Pell-mell mayhem with a minimum of the well-grooved pre-prepped tactics common to many first-person shooters' online worlds is clearly the order of the day, as Warzone promises to have 150 players put in teams of three darting around a gigantic map murdering other players, banking up in-game cash and doing mini-missions while avoiding being chopped up by helicopter rotor blades.

Call of Duty Warzone
Activision

Hang on: a free-to-play online multiplayer co-op battle royale? Sounds very, very familiar, and a far cry from Call of Duty's usual, distinctly khaki-coloured, tone. It sounds, basically, like an attempt to steal Fortnite's trousers, but the fact those trousers are slipping onto one of the biggest juggernauts in gaming makes this an intriguing moment. It's the first time that an existing franchise has openly tried to siphon off some of the energy that Fortnite and Battlegrounds generate.

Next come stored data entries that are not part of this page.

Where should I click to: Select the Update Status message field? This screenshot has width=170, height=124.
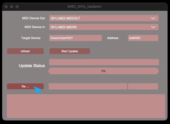click(104, 62)
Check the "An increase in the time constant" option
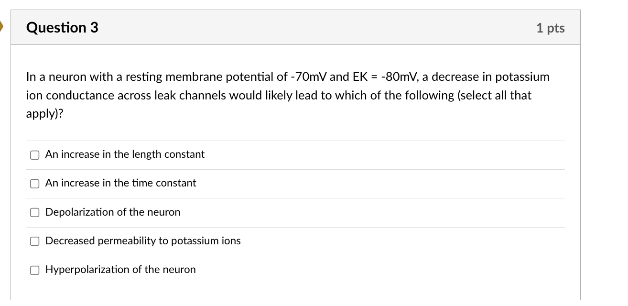This screenshot has height=306, width=628. (34, 183)
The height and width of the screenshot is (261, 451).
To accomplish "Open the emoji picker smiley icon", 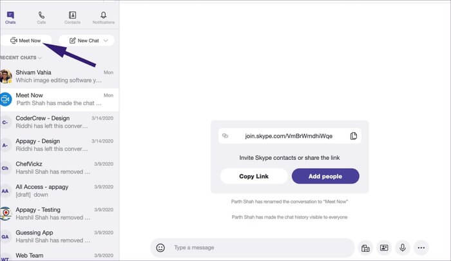I will point(160,247).
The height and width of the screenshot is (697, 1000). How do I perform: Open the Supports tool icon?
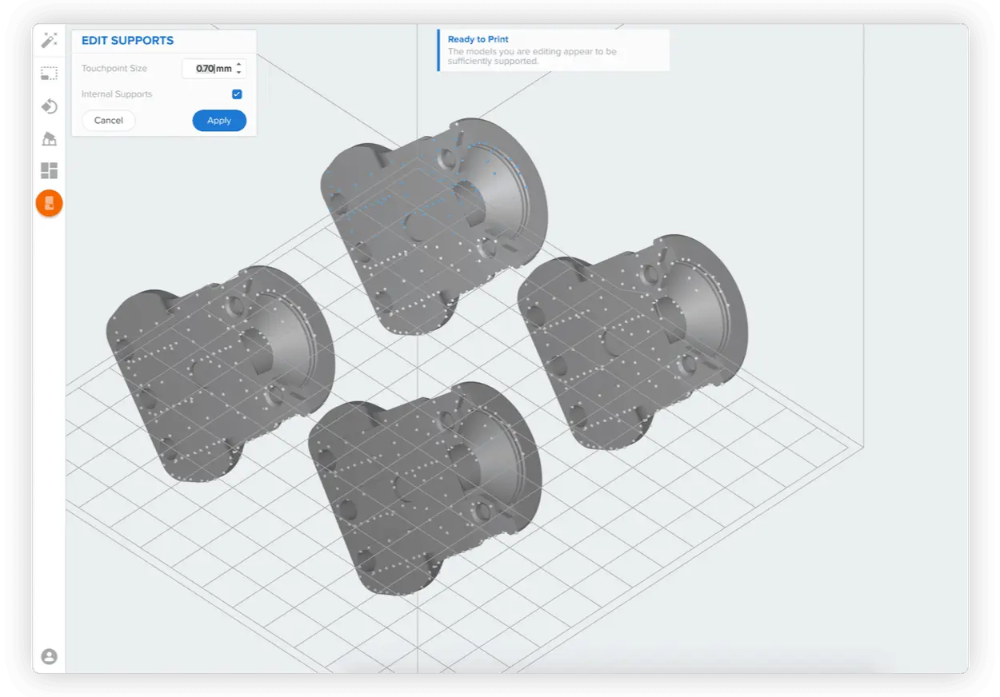point(49,139)
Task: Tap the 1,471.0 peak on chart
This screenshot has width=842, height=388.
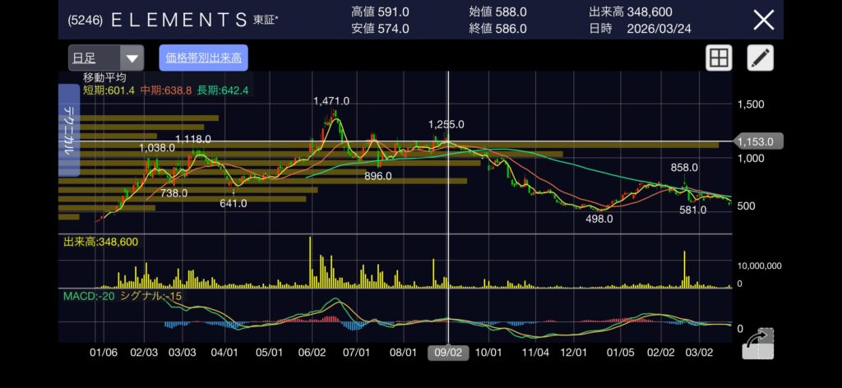Action: click(x=331, y=101)
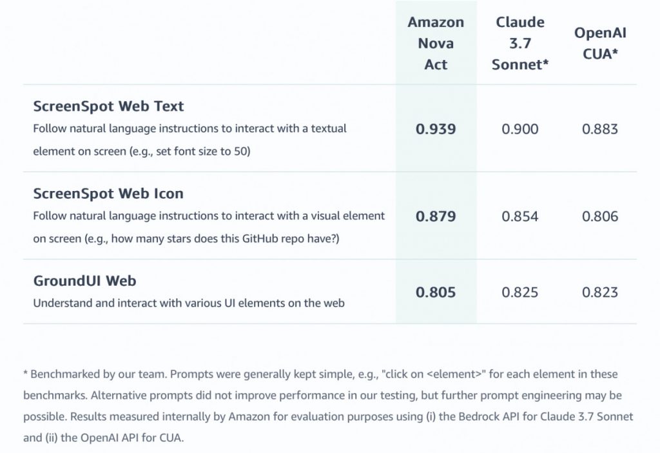The image size is (660, 453).
Task: Click the footnote starting with Benchmarked by our team
Action: pyautogui.click(x=328, y=405)
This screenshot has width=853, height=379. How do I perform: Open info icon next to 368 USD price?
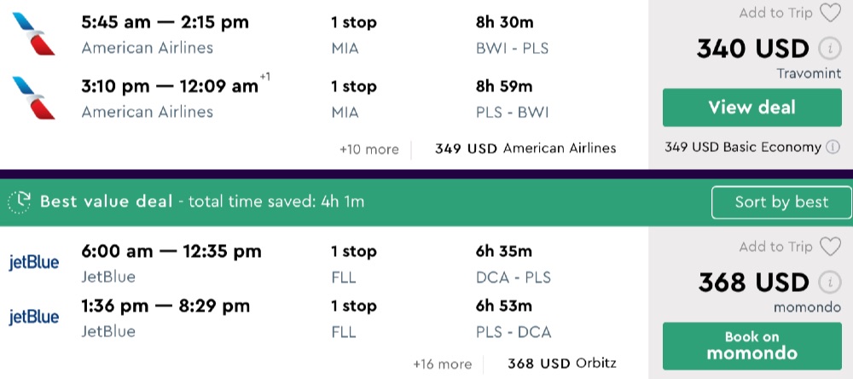pyautogui.click(x=826, y=282)
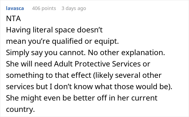
Task: Click the "NTA" verdict text
Action: click(12, 20)
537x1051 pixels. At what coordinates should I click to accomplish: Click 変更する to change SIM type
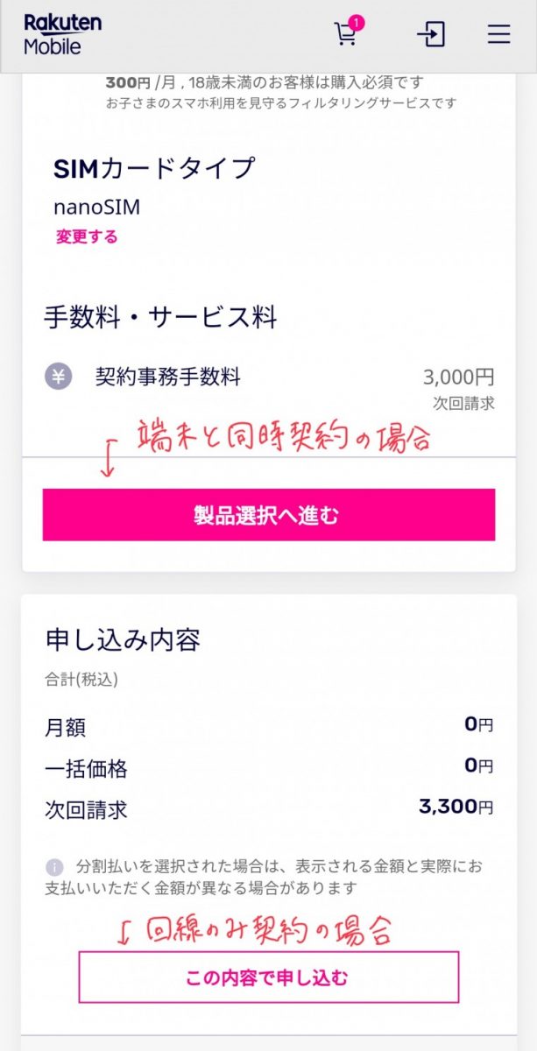(87, 236)

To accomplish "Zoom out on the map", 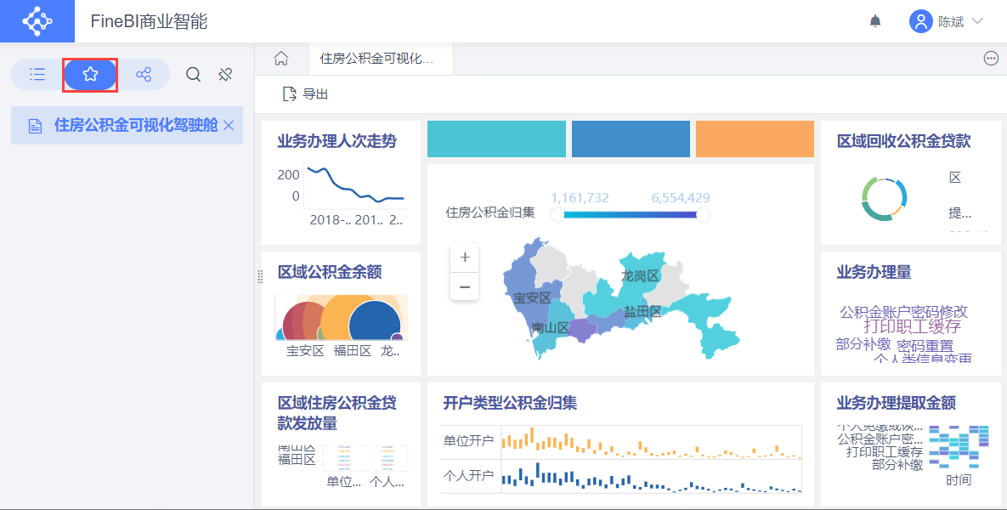I will coord(465,286).
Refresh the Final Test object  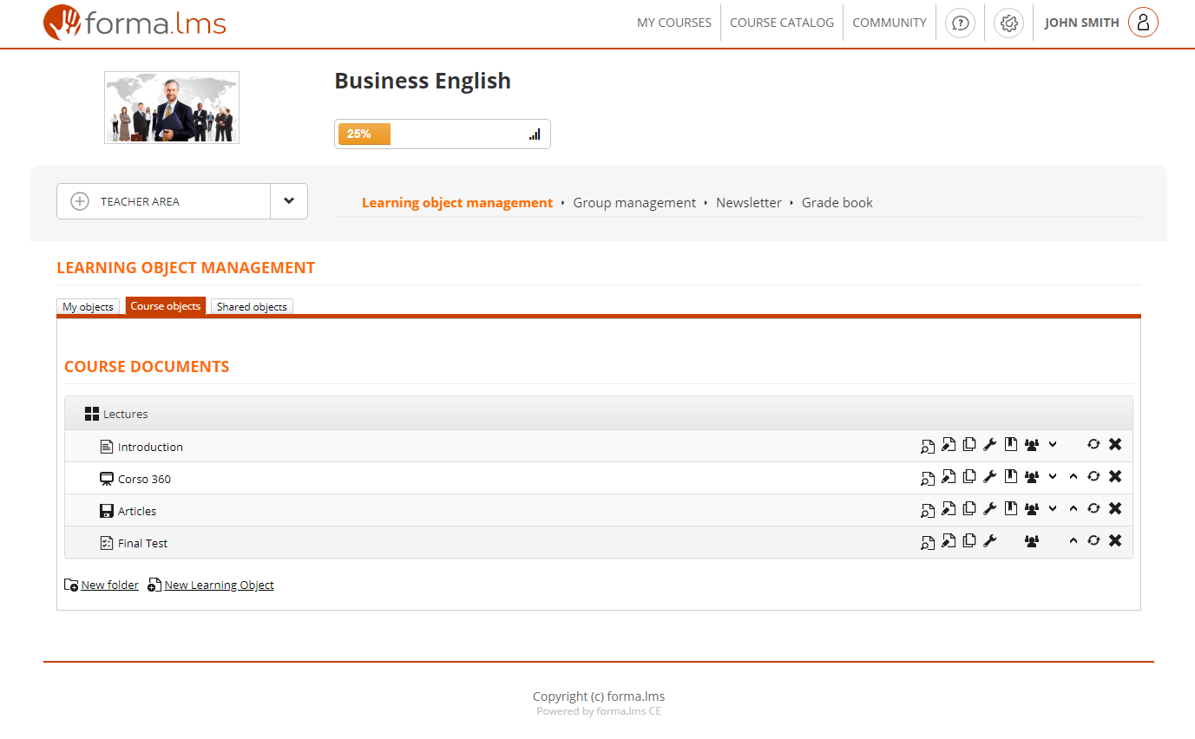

As successful as the Call of Duty series obviously is, it's in danger of becoming a legacy title with a devoted fanbase but next to no clout outside of gaming circles. With Warzone being free to play, it's trying to reassert itself in that nexus of pop culture that basically demands you have an opinion on it.

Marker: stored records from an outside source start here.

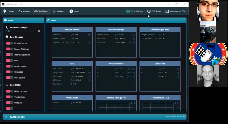Toggle the GPS group switch
Screen dimensions: 228x124
tap(10, 60)
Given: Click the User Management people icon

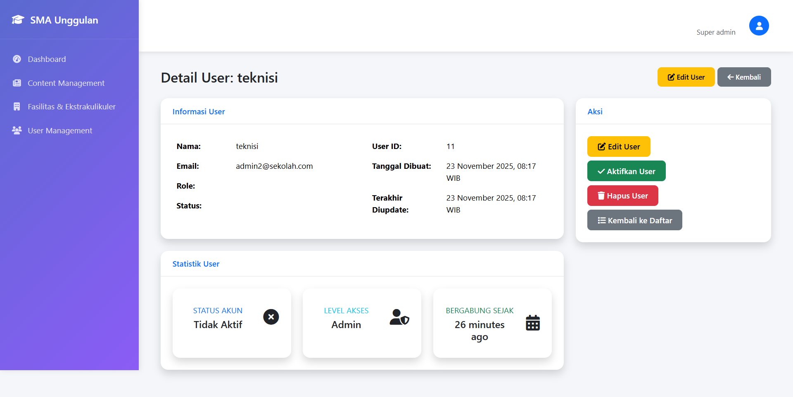Looking at the screenshot, I should pos(17,130).
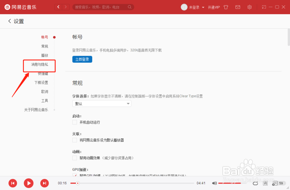Open the 开通VIP link
Image resolution: width=290 pixels, height=190 pixels.
coord(214,7)
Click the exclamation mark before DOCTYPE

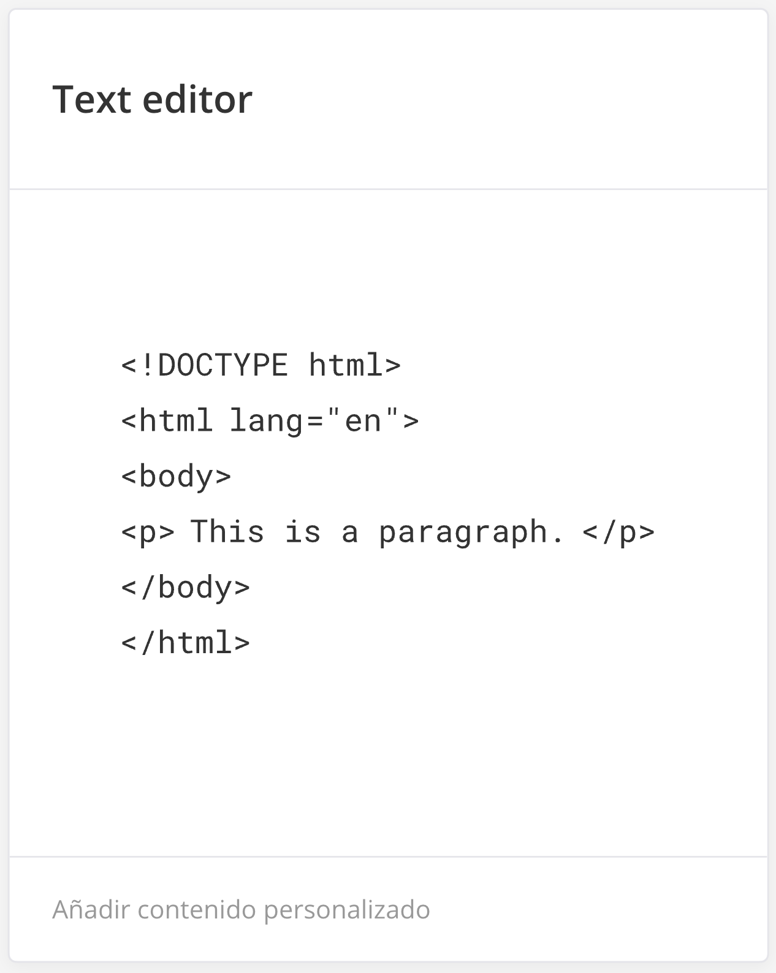pyautogui.click(x=147, y=365)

Back in the mid-noughties, Call of Duty was a definitive experience for younger gamers; now, its players tend to skew slightly older. Younger gamers are all over Fortnite, Minecraft and PUBG still, and Fortnite's success is at least in part down to it being free to play, as well as its friendly, rounded character designs, endlessly customisable skins and array of daft dances. It's a deliberate counterpoint to the anonymous black ops clones of the later Call of Duty titles, which suddenly feel very grungy by comparison.

Fortnite quickly became a phenomenon. One example: back in 2018, Dele Alli and Jesse Lingard were among a slew of sportsmen who celebrated goals with Fortnite dances. The closest a first-person shooter got to that kind of cultural cut-through was when Rio Ferdinand pretended to fire a rocket launcher into the crowd after scoring for Manchester United against Boro in 2006. It's been quite a while.

While Call of Duty was at the vanguard of the explosion in first-person online shooters, and for a decade managed to remain the go-to when your mates were over. It's unlikely to have the kind of generation-unifying ubiquity that Fortnite managed, but that's perhaps not the aim here – instead, it's a warning shot at rivals that says Call of Duty isn't ready to die yet.